To do:
Reproduce the material word for word, everything from the line containing "Point to the line ADYAR, MADRAS, INDIA" down to the line containing "Viewport: 589px width, 786px height. pos(167,689)", with both of those lines included.

»»

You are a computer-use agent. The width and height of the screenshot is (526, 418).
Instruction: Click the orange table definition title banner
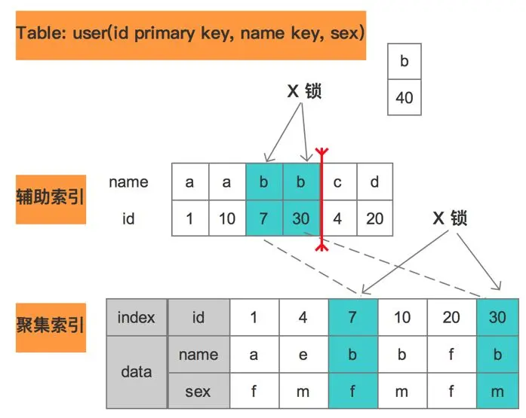(x=190, y=35)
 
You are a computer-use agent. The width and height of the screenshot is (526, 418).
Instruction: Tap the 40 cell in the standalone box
(x=404, y=97)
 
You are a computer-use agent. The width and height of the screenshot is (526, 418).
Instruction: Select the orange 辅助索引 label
(x=51, y=199)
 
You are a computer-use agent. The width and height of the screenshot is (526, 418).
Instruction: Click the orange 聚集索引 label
(x=51, y=328)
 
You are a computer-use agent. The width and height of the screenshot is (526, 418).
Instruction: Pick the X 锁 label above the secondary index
(x=304, y=90)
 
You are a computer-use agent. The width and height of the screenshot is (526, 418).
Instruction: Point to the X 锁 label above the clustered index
(x=450, y=218)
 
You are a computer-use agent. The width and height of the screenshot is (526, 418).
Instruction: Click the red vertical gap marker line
(x=321, y=199)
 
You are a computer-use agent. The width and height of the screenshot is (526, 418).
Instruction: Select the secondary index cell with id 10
(x=227, y=218)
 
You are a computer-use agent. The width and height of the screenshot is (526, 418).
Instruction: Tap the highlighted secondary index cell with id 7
(x=264, y=218)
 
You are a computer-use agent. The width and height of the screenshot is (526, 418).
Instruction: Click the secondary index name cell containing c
(x=337, y=182)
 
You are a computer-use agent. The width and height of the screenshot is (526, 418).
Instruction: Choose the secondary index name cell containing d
(x=375, y=182)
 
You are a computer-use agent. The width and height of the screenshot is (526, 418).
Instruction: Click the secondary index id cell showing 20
(x=375, y=218)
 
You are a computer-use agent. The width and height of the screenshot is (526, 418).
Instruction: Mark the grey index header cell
(x=137, y=317)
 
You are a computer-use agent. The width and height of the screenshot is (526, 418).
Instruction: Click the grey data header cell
(x=137, y=372)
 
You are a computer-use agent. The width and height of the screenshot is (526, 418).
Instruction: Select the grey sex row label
(x=198, y=391)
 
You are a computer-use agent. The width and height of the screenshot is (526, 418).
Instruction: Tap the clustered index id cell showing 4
(x=303, y=317)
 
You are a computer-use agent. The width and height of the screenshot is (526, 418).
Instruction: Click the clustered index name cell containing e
(x=303, y=355)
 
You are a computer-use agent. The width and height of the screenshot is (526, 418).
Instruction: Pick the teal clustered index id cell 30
(x=497, y=317)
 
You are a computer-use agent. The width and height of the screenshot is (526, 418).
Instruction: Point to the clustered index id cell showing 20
(x=451, y=317)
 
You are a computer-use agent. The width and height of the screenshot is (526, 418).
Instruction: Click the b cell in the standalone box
(x=404, y=61)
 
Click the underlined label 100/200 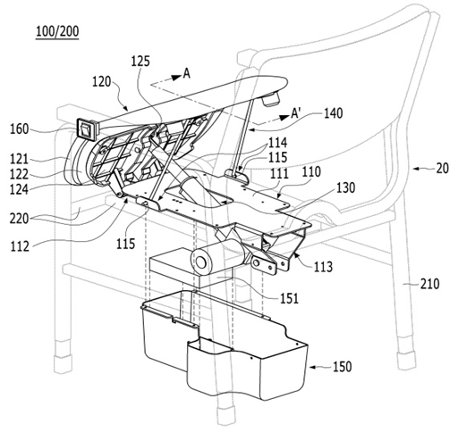[x=57, y=31]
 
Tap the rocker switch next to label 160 [x=88, y=129]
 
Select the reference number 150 [x=342, y=367]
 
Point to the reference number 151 [x=289, y=298]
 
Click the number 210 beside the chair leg [x=429, y=284]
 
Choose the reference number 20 [x=442, y=169]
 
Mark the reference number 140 [x=333, y=113]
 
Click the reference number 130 [x=346, y=187]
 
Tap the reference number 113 [x=323, y=267]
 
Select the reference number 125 [x=140, y=62]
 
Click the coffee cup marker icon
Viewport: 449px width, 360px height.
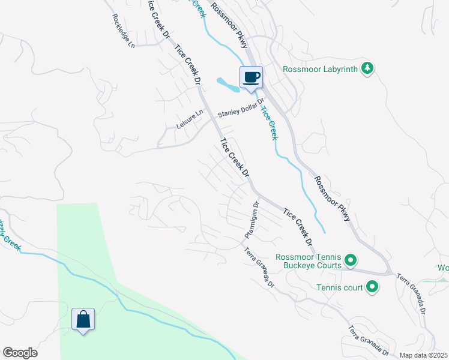[x=252, y=77]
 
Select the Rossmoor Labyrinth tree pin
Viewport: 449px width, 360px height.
[x=367, y=69]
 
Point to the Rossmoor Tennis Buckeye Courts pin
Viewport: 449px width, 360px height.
[x=351, y=261]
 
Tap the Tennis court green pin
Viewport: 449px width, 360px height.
[x=372, y=287]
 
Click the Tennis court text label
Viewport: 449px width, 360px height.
[x=340, y=288]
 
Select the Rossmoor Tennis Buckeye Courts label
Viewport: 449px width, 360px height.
[x=309, y=261]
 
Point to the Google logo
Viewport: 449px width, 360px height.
[x=20, y=353]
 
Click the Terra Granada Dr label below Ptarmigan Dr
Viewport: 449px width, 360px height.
[x=259, y=268]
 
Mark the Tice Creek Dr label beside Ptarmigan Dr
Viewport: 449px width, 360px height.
[x=298, y=227]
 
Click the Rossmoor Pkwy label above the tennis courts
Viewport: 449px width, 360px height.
[x=333, y=197]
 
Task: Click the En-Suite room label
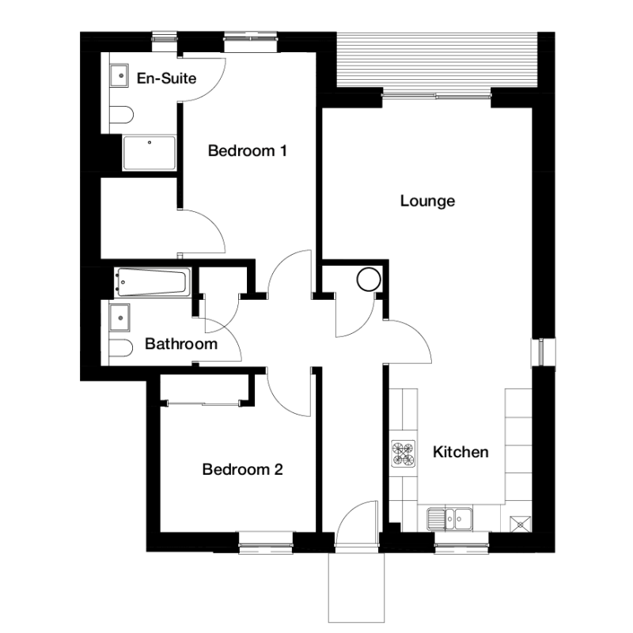[166, 78]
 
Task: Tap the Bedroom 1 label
[247, 150]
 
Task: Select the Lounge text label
[427, 201]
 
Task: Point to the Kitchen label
[461, 452]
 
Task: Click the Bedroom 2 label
[242, 469]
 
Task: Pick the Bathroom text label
[181, 344]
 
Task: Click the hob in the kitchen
[404, 453]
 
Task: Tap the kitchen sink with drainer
[449, 519]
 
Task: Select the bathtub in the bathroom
[152, 282]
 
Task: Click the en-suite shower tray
[150, 153]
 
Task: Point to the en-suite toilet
[121, 115]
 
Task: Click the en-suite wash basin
[120, 75]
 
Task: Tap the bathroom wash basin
[120, 317]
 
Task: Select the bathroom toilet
[121, 348]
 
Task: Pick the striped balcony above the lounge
[438, 59]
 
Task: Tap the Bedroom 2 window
[266, 542]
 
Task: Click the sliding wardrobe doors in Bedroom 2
[204, 403]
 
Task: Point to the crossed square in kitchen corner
[521, 525]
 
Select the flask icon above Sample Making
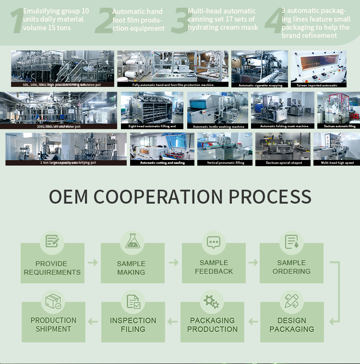point(132,241)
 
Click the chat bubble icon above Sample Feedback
point(214,242)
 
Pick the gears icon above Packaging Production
point(211,302)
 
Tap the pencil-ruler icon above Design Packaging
point(291,301)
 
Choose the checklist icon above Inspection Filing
point(133,302)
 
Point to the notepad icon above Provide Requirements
point(52,241)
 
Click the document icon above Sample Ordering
point(291,242)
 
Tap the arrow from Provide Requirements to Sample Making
point(93,263)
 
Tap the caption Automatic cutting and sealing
point(162,163)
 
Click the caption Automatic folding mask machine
point(284,126)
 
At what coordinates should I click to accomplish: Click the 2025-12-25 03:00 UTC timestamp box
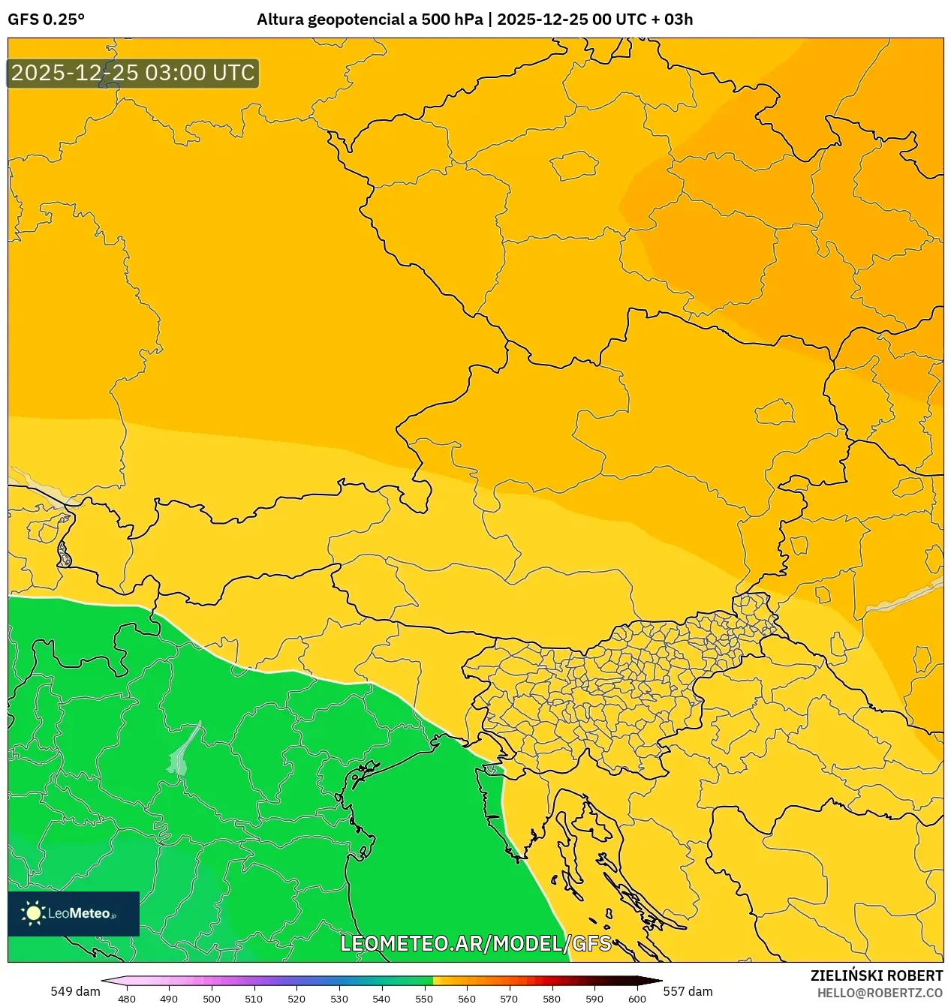(x=133, y=73)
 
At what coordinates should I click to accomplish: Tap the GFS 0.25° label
(x=46, y=20)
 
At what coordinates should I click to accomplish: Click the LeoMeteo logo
(x=74, y=913)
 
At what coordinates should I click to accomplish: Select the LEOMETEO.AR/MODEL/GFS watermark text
(x=476, y=943)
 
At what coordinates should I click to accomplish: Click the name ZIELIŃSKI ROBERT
(x=876, y=975)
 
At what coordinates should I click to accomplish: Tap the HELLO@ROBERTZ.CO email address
(x=880, y=993)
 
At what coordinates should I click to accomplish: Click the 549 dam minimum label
(x=75, y=991)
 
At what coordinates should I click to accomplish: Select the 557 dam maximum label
(x=688, y=991)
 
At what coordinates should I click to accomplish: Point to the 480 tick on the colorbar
(x=127, y=998)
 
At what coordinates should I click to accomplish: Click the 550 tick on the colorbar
(x=424, y=998)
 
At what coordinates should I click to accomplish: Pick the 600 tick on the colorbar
(x=637, y=998)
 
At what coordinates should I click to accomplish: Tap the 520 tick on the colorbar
(x=296, y=998)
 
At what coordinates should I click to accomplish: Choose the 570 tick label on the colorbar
(x=509, y=998)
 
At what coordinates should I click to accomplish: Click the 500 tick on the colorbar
(x=212, y=998)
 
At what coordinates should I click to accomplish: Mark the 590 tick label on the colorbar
(x=594, y=998)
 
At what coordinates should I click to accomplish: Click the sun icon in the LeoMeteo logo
(x=33, y=912)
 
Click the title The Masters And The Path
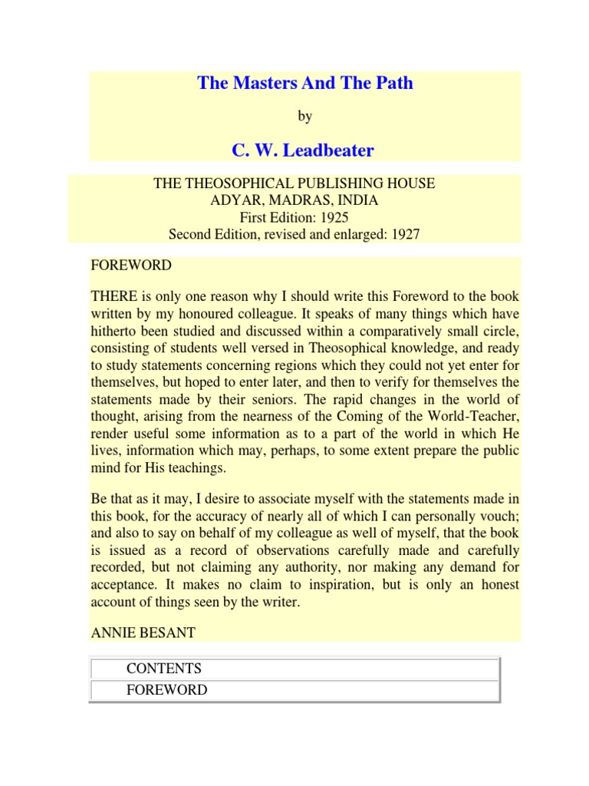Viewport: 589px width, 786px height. pos(305,84)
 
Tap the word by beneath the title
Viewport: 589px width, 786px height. pos(305,117)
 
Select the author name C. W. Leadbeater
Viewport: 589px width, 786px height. pos(304,150)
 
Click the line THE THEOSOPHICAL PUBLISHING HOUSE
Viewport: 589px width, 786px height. pos(294,184)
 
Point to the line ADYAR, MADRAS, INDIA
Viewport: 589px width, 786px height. pos(294,201)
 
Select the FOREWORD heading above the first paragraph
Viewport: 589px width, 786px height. pos(131,266)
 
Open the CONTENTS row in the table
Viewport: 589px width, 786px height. pos(164,669)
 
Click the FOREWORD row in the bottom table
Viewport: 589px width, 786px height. pos(167,689)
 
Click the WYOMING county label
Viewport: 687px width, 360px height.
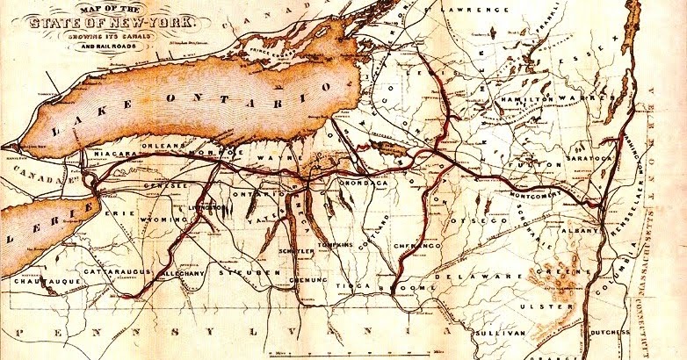(162, 220)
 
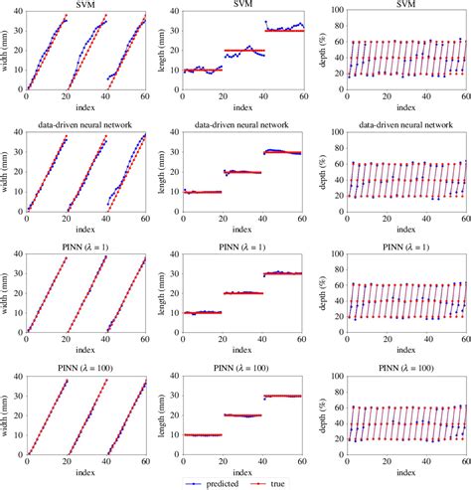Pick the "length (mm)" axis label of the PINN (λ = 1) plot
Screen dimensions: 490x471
(163, 296)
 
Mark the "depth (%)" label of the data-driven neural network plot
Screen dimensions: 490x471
(319, 175)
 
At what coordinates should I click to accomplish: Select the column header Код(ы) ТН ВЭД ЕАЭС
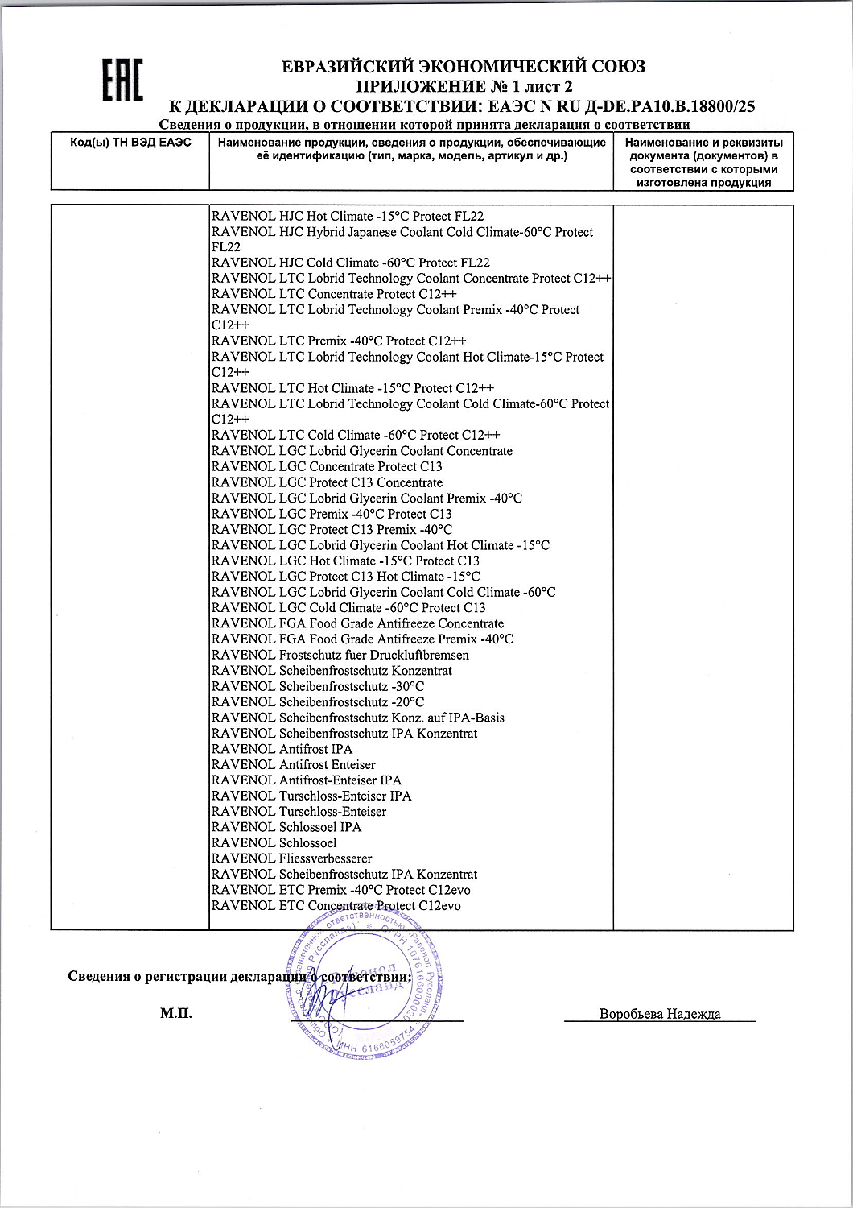point(130,143)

««

Solution to this task:
Point to the line ADYAR, MADRAS, INDIA
Viewport: 589px width, 786px height. pos(294,201)
 
Select the FOREWORD heading above the first paragraph
Viewport: 589px width, 786px height. pos(131,266)
 
Open the CONTENTS row in the table
Viewport: 589px width, 786px height. pos(164,669)
 
Click the FOREWORD row in the bottom table
Viewport: 589px width, 786px height. pos(167,689)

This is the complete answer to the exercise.